Chandragupta Maurya, fl.c.325-290 BC

Chandragupta Maurya (fr.c.325-290 BC) was the founder of the Mauryan Empire, the first great power to dominate the Indian sub-continent.

Two traditions survive about his origins. In one his father was a member of the Nanda family, then the rulers of the kingdom of Magadha, while his mother, Mura, was of lower caste. Maurya thus means 'son of Mura'. In the other he was a member of a nomadic Himalayan tribe, the Mauryas.

The young Chandragupta served Danananda, the last Nanda ruler, possibly becoming commander in chief of his armies, before attempting to seize power for the first time. This attempt failed, and Chandragupta was forced into exile. In the Punjab he met Alexander the Great, and is said to have told him that he could easily conquer Magahda, as its ruler was unpopular and incompetent.

The death of Alexander in 323 BC removed any chance that his conquests in India would remain under Macedonian control. Alexander left arrangements in place for the rule of the Indus valley, effectively acknowledging the authority of Porus and Ambhi, king of Taxila. Chandragupta seems to have raised an army in this area, possibly with the help of the ruler of the Himalayan northern part of the Punjab, and used this army to invade Magadha, overthrowing Danananda.

By around 305 BC Chandragupta's empire stretched across most of northern India, from the Indus to the Bay of Bengal, although the exact sequence of his conquests is unclear (it is even possible that he had become ruler of the western part of this empire before taking Magadha).

In around 305 BC India was once again invaded from the west, this time by Seleucus I Nicator, one of the more successful of Alexander's successors. After regaining control of his satrapy of Babylon in 312 Seleucus attempted to regain command of the eastern parts of the Persian Empire. This campaign eventually led him across the Indus, where he encountered the massive armies of Chandragupta.
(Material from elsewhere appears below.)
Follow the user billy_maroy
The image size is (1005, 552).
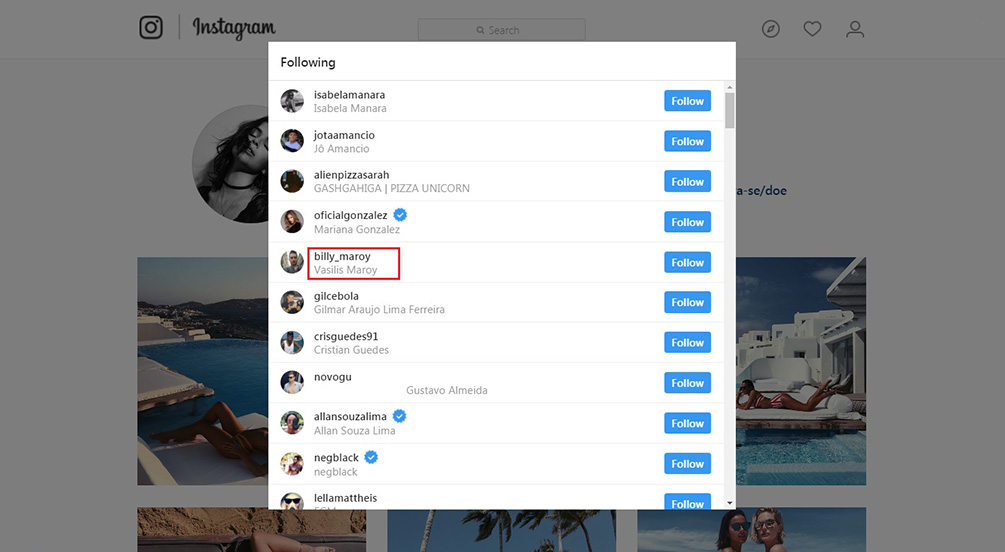[687, 263]
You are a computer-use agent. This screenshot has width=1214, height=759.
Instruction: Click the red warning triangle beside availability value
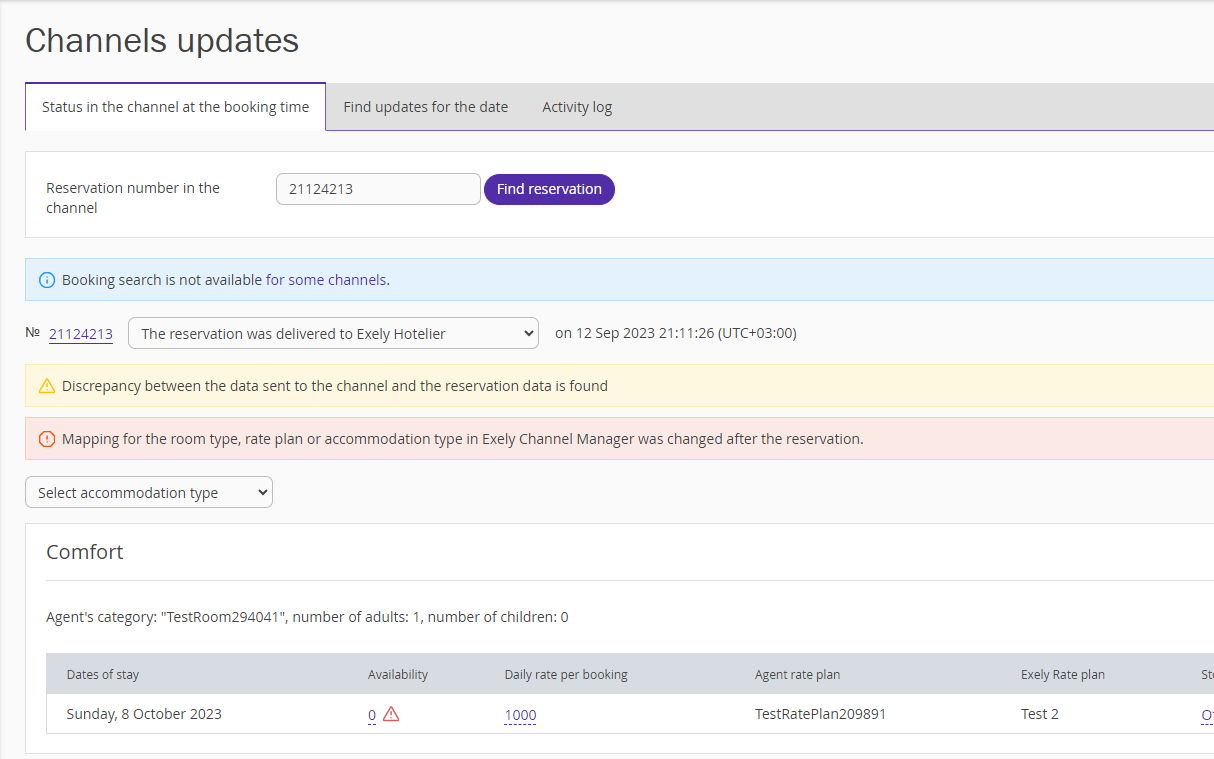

The details of the campaign are unknown, but must have ended with an Indian victory, for Seleucus gave Chandragupta the provinces of Parapanisadai (the Kabul valley), Aria (around Herat), Arachosia (around Kandahar) and part of Gedrosia. Chandragupta's empire now stretched up to the Hindu Kush.

Some of the best evidence about life in the Mauryan Empire comes from an account written by Megasthenes, an ambassador sent by Seleucus after the war, and who spent some time living at the court in Pataliputra. He recorded a war office run by thirty members of six boards, with responsibility for the navy, infantry, cavalry, war-chariots, elephants and support services. These ran an army that some sources give as containing 600,000 infantry, 30,000 cavalry and 9,000 elephants

According to Jain tradition Chandragupta was converted to Jainism late in life, retired from public life and fasted to death during a long famine. He was succeeded by his son Bindusara.